## Written task
Format the stretch from the line containing "The image size is (307, 486)." through the end of the rows as a Markdown table with the columns Number and Line, leaving out blank lines.

## Supplied material
....

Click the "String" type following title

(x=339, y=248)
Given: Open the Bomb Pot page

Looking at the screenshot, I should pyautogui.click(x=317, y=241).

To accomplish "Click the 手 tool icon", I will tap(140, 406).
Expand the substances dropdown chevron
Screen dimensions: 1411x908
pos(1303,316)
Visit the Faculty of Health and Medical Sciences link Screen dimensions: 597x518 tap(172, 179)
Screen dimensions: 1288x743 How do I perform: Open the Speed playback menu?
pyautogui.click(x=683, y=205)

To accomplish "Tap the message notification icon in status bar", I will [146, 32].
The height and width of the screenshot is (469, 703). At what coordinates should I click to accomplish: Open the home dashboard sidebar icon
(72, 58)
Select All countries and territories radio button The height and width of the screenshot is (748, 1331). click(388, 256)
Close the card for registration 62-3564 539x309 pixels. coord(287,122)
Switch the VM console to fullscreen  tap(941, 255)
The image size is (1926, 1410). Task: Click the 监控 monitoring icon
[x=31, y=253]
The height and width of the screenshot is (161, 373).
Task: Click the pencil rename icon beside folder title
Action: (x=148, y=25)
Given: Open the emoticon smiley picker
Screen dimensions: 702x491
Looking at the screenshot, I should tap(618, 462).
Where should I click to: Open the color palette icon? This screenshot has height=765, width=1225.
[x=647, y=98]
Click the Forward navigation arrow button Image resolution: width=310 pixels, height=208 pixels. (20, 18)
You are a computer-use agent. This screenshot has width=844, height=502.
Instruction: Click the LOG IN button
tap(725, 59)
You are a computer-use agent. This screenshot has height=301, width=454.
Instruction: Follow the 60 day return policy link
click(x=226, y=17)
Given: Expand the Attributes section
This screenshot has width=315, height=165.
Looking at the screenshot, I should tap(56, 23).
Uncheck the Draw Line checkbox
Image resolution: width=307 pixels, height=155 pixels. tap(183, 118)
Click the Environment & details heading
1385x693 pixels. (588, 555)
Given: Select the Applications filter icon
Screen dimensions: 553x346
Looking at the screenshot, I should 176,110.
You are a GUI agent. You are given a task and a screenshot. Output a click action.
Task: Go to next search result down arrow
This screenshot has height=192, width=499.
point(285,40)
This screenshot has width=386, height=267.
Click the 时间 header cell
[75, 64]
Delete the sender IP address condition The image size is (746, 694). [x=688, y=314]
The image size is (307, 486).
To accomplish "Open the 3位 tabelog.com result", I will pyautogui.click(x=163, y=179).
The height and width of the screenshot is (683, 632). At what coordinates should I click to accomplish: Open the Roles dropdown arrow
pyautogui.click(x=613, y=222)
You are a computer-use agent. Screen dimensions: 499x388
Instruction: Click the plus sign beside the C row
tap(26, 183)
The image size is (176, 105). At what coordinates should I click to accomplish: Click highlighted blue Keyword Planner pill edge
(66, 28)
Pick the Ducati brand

....

## Written answer
| Number | Line |
|---|---|
| 1 | The image size is (307, 486). |
| 2 | To accomplish "Open the 3位 tabelog.com result", I will pyautogui.click(x=163, y=179). |
| 3 | The height and width of the screenshot is (683, 632). At what coordinates should I click to accomplish: Open the Roles dropdown arrow |
| 4 | pyautogui.click(x=613, y=222) |
| 5 | You are a computer-use agent. Screen dimensions: 499x388 |
| 6 | Instruction: Click the plus sign beside the C row |
| 7 | tap(26, 183) |
| 8 | The image size is (176, 105). At what coordinates should I click to accomplish: Click highlighted blue Keyword Planner pill edge |
| 9 | (66, 28) |
| 10 | Pick the Ducati brand |